While a percentage of families decide to become one-income households after hacking up their budgets, today’s economy doesn’t afford that option to everyone. Many do what my brother- and sister-in-law chose when baby number three was born. They now take turns with the kids and their jobs. It’s called tag team parenting.
Things to remember about tag team parents
They are not snubbing you. Between work and the kids, they barely have time for each other. If you haven’t heard from them in forever, give them a call. Yes, you’ll probably have to leave voicemail, but they will greatly appreciate you reaching out. And those few moments they are listening to your recorded voice are like an oasis in the chaos of their young family lives.
They are not mad at you. They are frazzled, sleep deprived, distracted parents trying to keep it together. Don’t take it personally if they come off edgy, punchy or short tempered. Give them a smile, hug and words of encouragement. And offer to babysit so they can enjoy some much-needed alone time.

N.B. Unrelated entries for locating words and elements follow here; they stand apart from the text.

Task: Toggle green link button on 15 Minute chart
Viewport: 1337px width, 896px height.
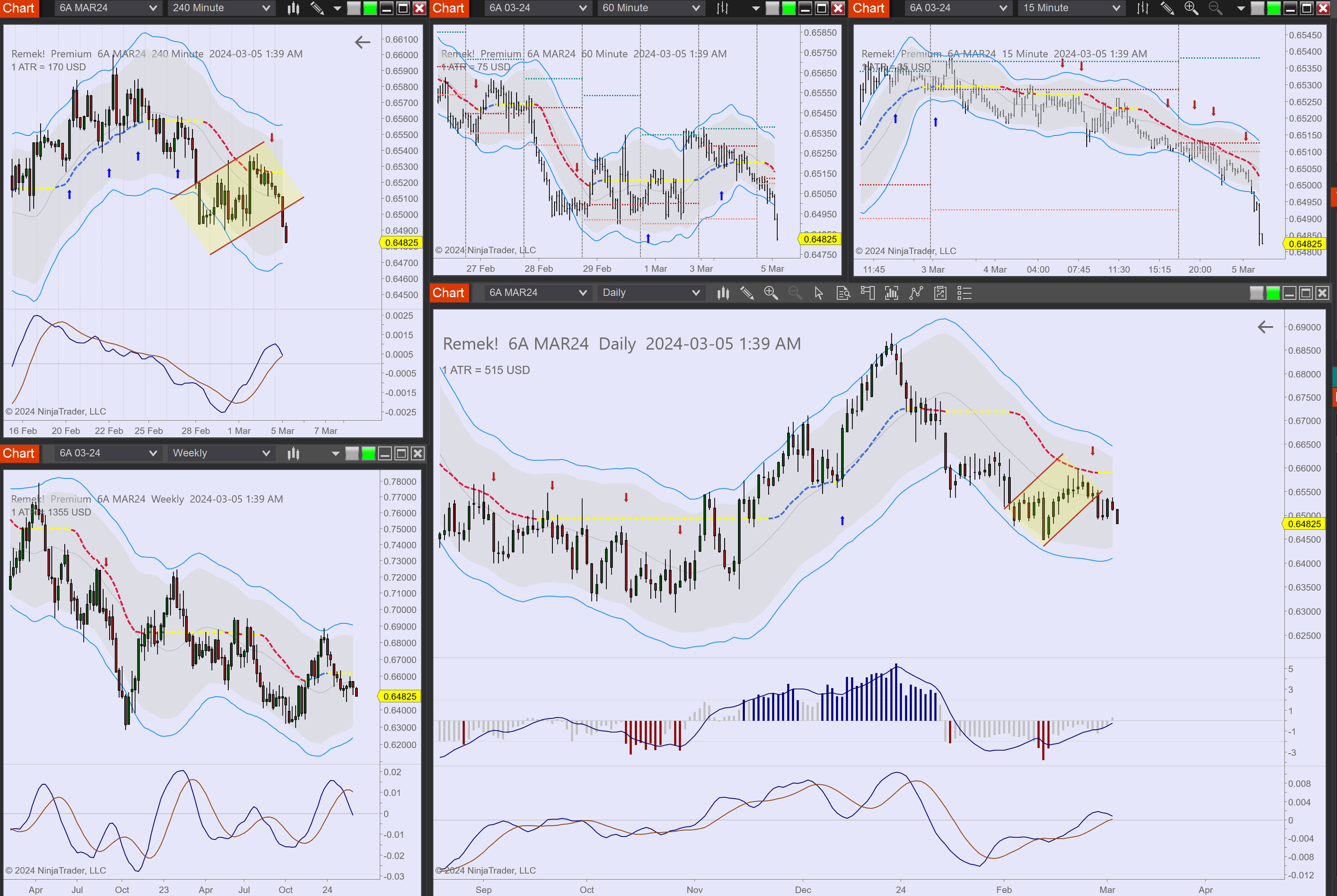Action: click(x=1274, y=8)
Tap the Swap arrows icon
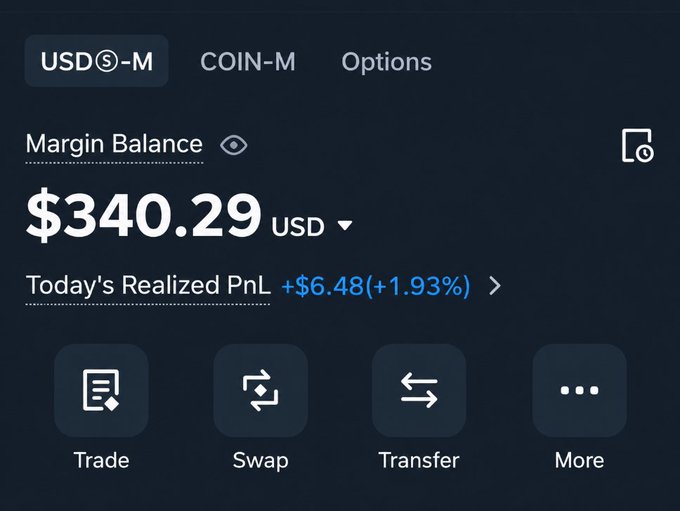 pos(261,390)
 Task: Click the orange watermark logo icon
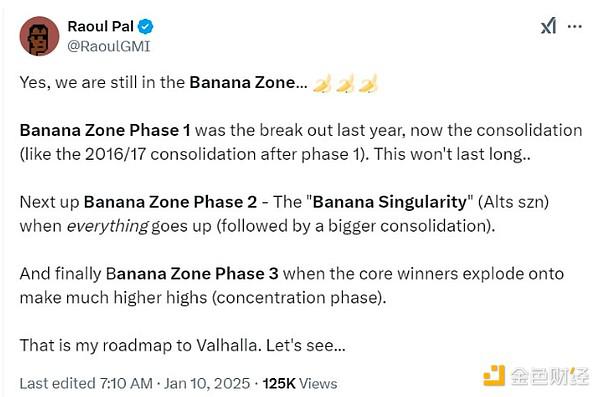(494, 376)
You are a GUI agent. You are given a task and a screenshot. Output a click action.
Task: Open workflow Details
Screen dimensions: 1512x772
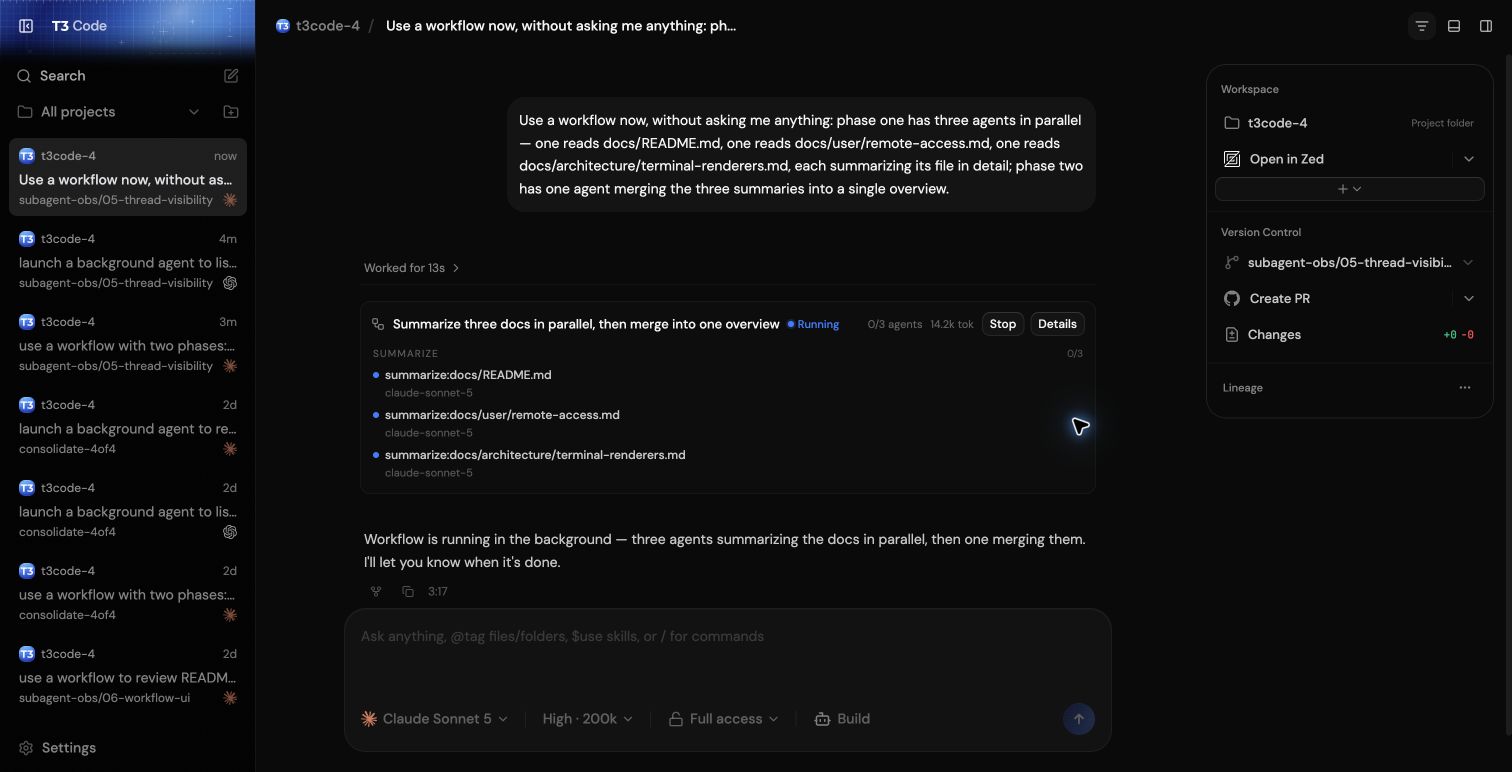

Their budgets are limited. If they had spare cash dripping from their pockets enough to meet up at the vineyard or head to the mountains for a ski weekend, they wouldn’t be tag team parents. While taking their whole family out to the movies would be a budget breaker, they might appreciate borrowing a DVD and a recipe for homemade caramel popcorn. Better yet, make the caramel popcorn for them, as they will probably never find the time to make it.
They need support. Their system is bound to have gaps. An important impromptu meeting here or a busy grandparent there can offset the precarious balance of the tag team routine. Be there to lend a helping hand, whether to babysit, cook a meal or run an errand.
All it takes is a little community effort to make the world — even that of frazzled families — go round.